## BLOCO DE TEXTO

Poesia provençal— Uma tradução.

Leonardo Chagas
10 min readApr 4, 2018

Guilherme de Aquitânia (1071–1127), o trovador, ou em langue d’oc — Guilhèm IX de Peitieus. Foi um dos primeiros poetas líricos da idade média, sendo assim, um dos primeiros poetas do amor cortês, fin’amor. Apesar de ser um nobre, tinha como característica de sua escrita, temáticas hegemonicamente eróticas & contra a moral e os bons costumes. Resistiu a diversas ameaças de ser excomungado, e seguiu com a produção de sua arte subversiva.

## DADOS DO EXERCÍCIO
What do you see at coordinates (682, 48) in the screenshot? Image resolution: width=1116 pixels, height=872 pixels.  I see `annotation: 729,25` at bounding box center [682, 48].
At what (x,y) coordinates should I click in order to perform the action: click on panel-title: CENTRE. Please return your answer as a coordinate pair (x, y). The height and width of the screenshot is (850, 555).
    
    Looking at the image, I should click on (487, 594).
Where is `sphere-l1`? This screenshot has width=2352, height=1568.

## ENUNCIADO 1
No texto sobre Guilherme de Aquitânia, que temáticas predominavam na escrita dele?
## ENUNCIADO 2
Reproduza o trecho do texto sobre Guilherme de Aquitânia que vai de "Poesia provençal— Uma" até "sua arte subversiva.".

## RESOLUÇÃO 1
Temáticas hegemonicamente eróticas e contrárias à moral e aos bons costumes.

## RESOLUÇÃO 2
Poesia provençal— Uma tradução.

Leonardo Chagas
10 min readApr 4, 2018

Guilherme de Aquitânia (1071–1127), o trovador, ou em langue d’oc — Guilhèm IX de Peitieus. Foi um dos primeiros poetas líricos da idade média, sendo assim, um dos primeiros poetas do amor cortês, fin’amor. Apesar de ser um nobre, tinha como característica de sua escrita, temáticas hegemonicamente eróticas & contra a moral e os bons costumes. Resistiu a diversas ameaças de ser excomungado, e seguiu com a produção de sua arte subversiva.